Would you please copy the part of the material below that opens with the line containing "Task: Click the pink" and closes with the line containing "Given: Select the Products section heading"? Copy it exactly, and only it.

***

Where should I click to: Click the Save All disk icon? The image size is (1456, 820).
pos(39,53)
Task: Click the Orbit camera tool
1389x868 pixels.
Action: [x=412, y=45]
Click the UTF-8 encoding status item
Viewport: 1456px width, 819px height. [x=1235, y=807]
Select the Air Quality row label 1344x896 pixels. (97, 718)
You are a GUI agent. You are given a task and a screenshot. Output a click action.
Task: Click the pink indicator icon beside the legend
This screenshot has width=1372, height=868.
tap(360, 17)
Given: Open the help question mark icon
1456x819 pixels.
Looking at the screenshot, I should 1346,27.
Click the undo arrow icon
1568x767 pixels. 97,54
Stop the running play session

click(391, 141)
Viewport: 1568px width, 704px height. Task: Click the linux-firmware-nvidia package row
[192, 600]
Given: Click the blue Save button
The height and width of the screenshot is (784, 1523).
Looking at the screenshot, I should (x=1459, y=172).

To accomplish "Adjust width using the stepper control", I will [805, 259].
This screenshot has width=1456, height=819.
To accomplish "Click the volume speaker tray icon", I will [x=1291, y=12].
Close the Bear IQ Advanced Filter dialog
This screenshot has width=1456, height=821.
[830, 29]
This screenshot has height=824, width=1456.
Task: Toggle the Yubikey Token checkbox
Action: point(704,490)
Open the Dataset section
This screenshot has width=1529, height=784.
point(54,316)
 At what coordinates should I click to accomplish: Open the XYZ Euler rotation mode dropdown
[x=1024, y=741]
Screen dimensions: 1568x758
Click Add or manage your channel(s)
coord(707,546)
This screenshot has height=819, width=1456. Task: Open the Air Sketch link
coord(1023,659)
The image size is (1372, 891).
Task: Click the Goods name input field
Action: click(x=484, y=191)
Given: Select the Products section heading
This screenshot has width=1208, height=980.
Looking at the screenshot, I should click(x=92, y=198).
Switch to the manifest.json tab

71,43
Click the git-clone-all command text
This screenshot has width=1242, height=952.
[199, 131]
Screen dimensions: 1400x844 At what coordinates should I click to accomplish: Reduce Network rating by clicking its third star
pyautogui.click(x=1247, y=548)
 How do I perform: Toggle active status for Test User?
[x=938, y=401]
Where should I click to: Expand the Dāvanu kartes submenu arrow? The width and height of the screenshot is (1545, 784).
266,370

***

Exercise result
Task: Click the pink indicator icon beside the legend
This screenshot has width=1372, height=868.
tap(360, 17)
Given: Open the help question mark icon
1456x819 pixels.
Looking at the screenshot, I should 1346,27.
Click the undo arrow icon
1568x767 pixels. 97,54
Stop the running play session

click(391, 141)
Viewport: 1568px width, 704px height. Task: Click the linux-firmware-nvidia package row
[192, 600]
Given: Click the blue Save button
The height and width of the screenshot is (784, 1523).
Looking at the screenshot, I should (x=1459, y=172).

To accomplish "Adjust width using the stepper control", I will [805, 259].
This screenshot has width=1456, height=819.
To accomplish "Click the volume speaker tray icon", I will [x=1291, y=12].
Close the Bear IQ Advanced Filter dialog
This screenshot has width=1456, height=821.
[830, 29]
This screenshot has height=824, width=1456.
Task: Toggle the Yubikey Token checkbox
Action: point(704,490)
Open the Dataset section
This screenshot has width=1529, height=784.
point(54,316)
 At what coordinates should I click to accomplish: Open the XYZ Euler rotation mode dropdown
[x=1024, y=741]
Screen dimensions: 1568x758
Click Add or manage your channel(s)
coord(707,546)
This screenshot has height=819, width=1456. Task: Open the Air Sketch link
coord(1023,659)
The image size is (1372, 891).
Task: Click the Goods name input field
Action: click(x=484, y=191)
Given: Select the Products section heading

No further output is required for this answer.